_ÉNONCÉ A_
Reformulez en CSV à deux colonnes, « demande » et « réponse », les enregistrements allant du début jusqu'à la ligne contenant "Action: click(x=74, y=231)" incluse, avec une ligne par demande, chaque champ entre guillemets et les sauts de ligne remplacés par des espaces. Omettez les images.

_DOCUMENT SOURCE_
────────────────────

"Nous offrons à chaque membre un article gratuit pour test" : la gendarmerie alerte sur une nouvelle forme d'arnaque concernant Amazon

Des escrocs envoient actuellement des lettres à l’entête d’Amazon en comptant sur l’appât du gain des victimes. L’un de ces courriers a été envoyé au domicile d’un enquêteur spécialisé dans les escroqueries en Haute-Savoie, ce qui a permis de découvrir cette nouvelle forme d’arnaque.
Article rédigé par Aurélien Thirard
Radio France
Publié Mis à jour
Temps de lecture : 5min
Les arnaqueurs utilisent le logo d'Amazon pour amadouer leurs victimes. (Photo d'illustration). (MARCO BERTORELLO / AFP)

Tel est pris qui croyait prendre. Croyant arnaquer une victime, des escrocs sont en fait tombés sur un gendarme spécialisé dans la traque contre ces criminels. L’adjudant-chef Nicolas Renaud, gendarme à la cellule d’appui judiciaire du groupement de gendarmerie départementale de Haute-Savoie, a récemment reçu chez lui, à Annecy, un courrier pour le moins spécial dans sa boîte aux lettres personnelle.

Sur une carte à l’entête d’Amazon et avec une mise en forme aux couleurs de l’entreprise américaine, ce gendarme lit ces mots : "Nous offrons à chaque membre un article gratuit pour test et une commission d’un certain montant. (Le montant de la commission dépend du prix de l’article, jusqu’à €40)." La carte qui l’invite à tester des produits contre rémunération est accompagnée d’un QR Code.

Pris d’un doute, Nicolas Renaud relit le courrier et s’aperçoit de plusieurs incohérences. "Ce qui m’a mis la puce à l’oreille, c’est la qualité du support, de l’impression, le mot de clôture de la lettre : ‘tous mes vœux’, et puis surtout une adresse mail qui ne correspondait pas du tout à Amazon." L’enquêteur n’en reste pas là, il montre le courrier à ses collègues et les investigations commencent.

"C’est la première fois qu’on est confronté à ça."

────────────────────

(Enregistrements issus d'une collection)
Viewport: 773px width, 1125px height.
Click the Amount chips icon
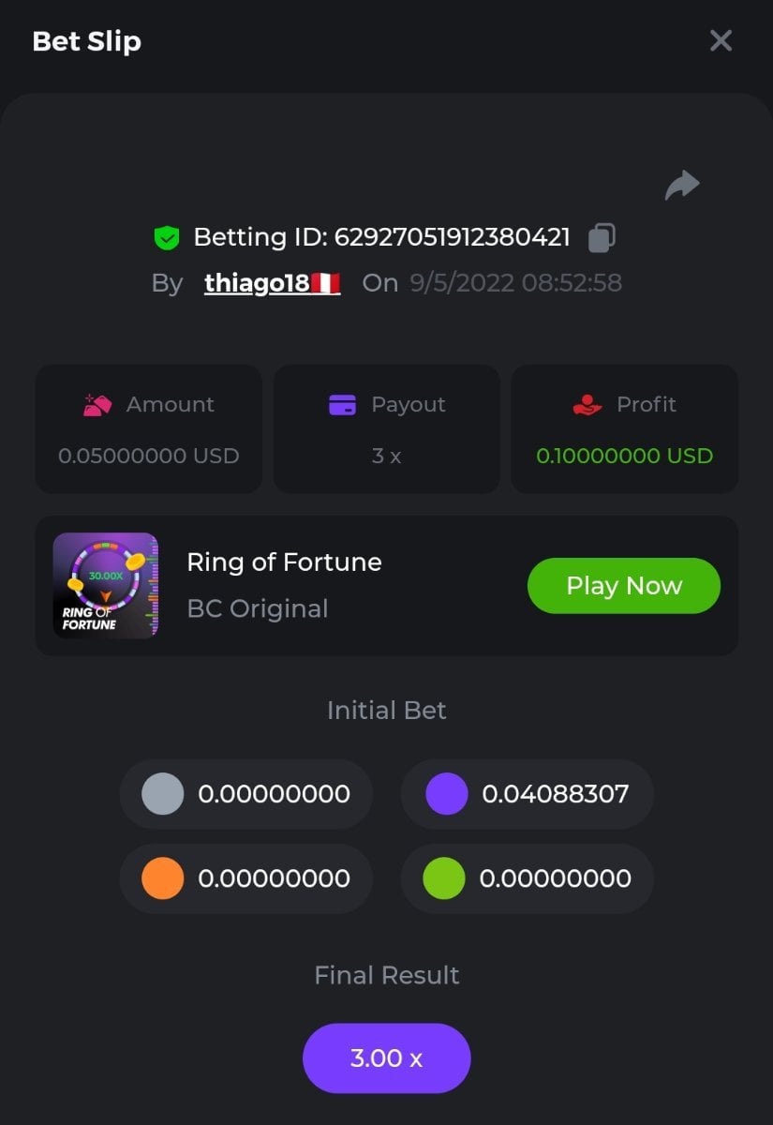[97, 405]
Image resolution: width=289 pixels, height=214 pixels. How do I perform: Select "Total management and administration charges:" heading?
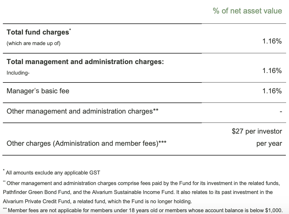(85, 62)
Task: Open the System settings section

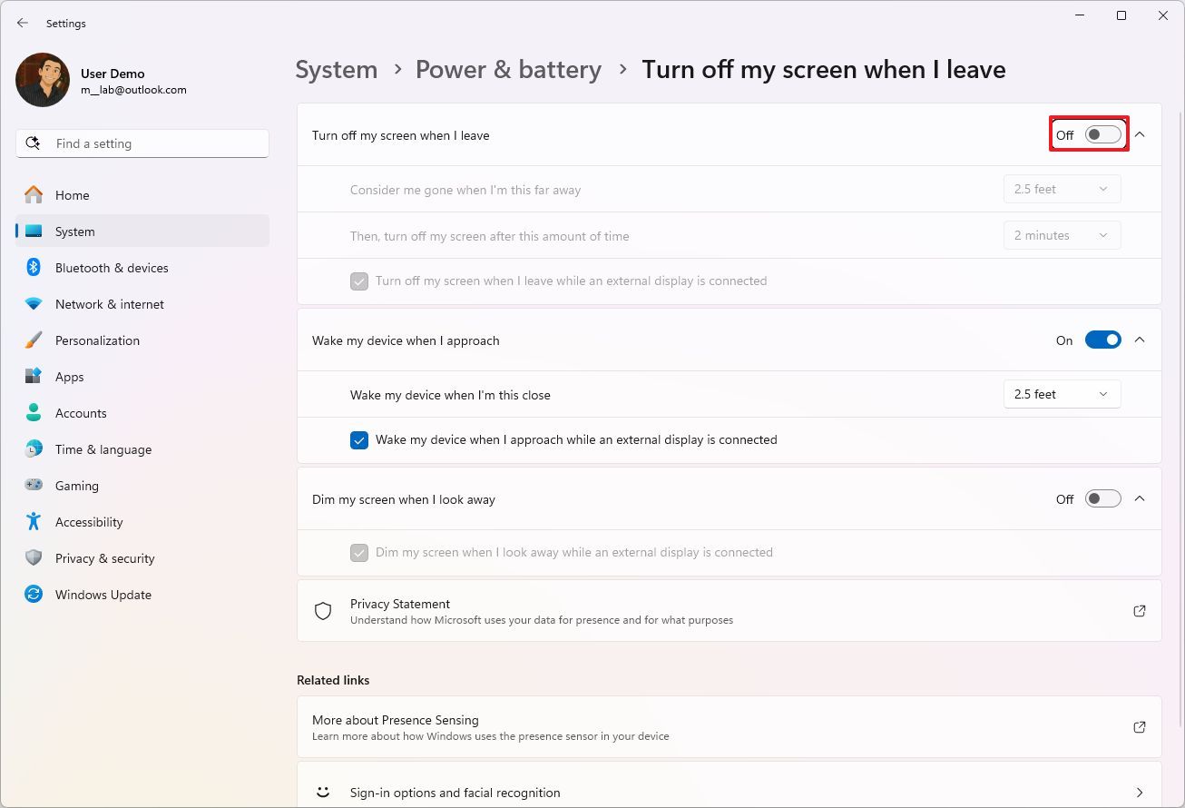Action: click(x=74, y=231)
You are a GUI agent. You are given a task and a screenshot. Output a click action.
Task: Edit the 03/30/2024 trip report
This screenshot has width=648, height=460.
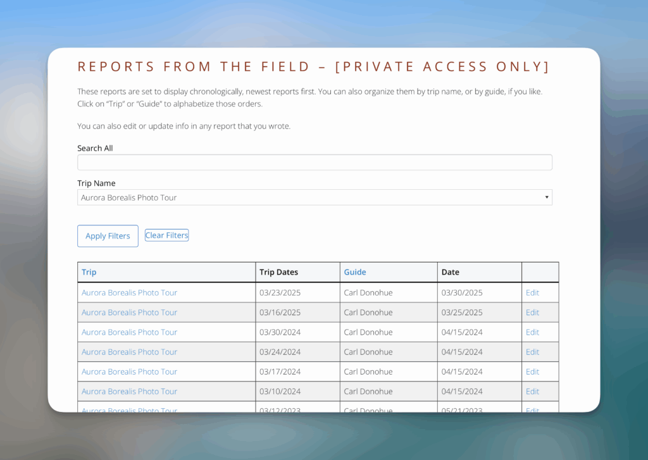tap(532, 332)
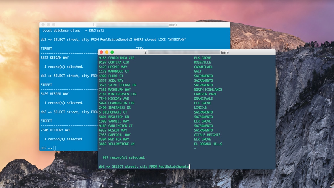The height and width of the screenshot is (188, 334).
Task: Click the third gray button on terminal 1
Action: tap(54, 25)
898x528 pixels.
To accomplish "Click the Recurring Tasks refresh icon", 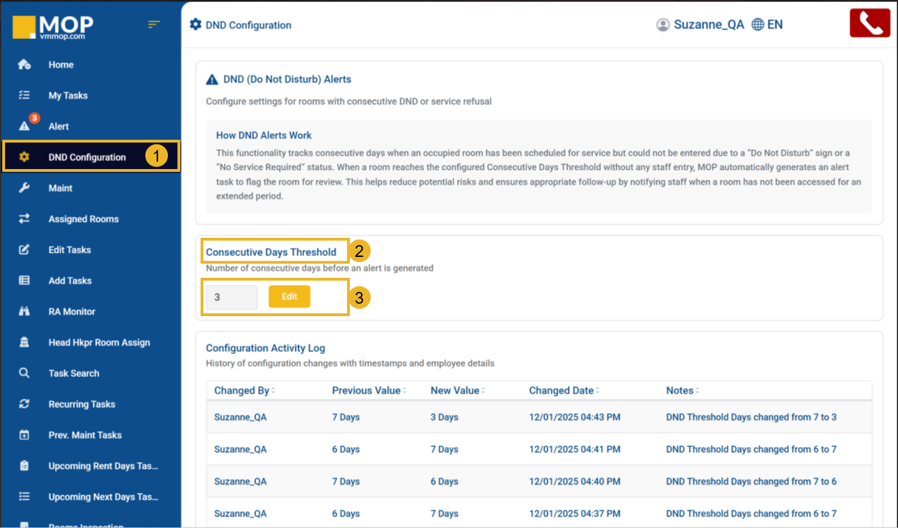I will pos(24,404).
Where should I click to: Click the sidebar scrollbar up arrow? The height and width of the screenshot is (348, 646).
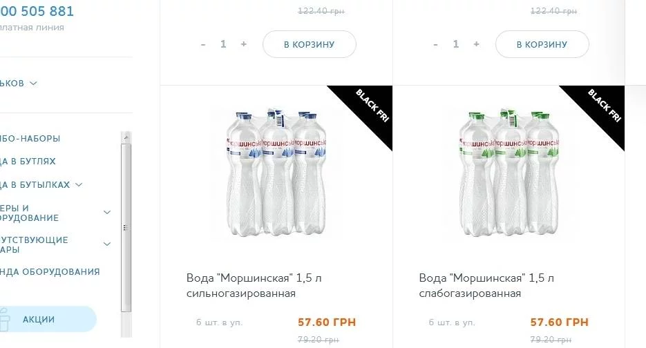coord(126,138)
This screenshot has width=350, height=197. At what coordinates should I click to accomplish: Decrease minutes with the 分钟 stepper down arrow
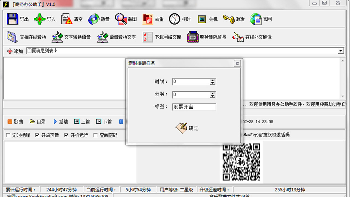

────────────────────

_ÉNONCÉ B_
D'après l'article sur l'arnaque à l'entête d'Amazon, dans quelle ville le gendarme a-t-il reçu le courrier ?

_SOLUTION RÉDIGÉE A_
demande,réponse
"Viewport: 773px width, 1125px height. Click the Amount chips icon","[97, 405]"
"Image resolution: width=289 pixels, height=214 pixels. How do I perform: Select ""Total management and administration charges:"" heading?","(85, 62)"
"Task: Open the System settings section","Action: click(x=74, y=231)"

_SOLUTION RÉDIGÉE B_
À Annecy.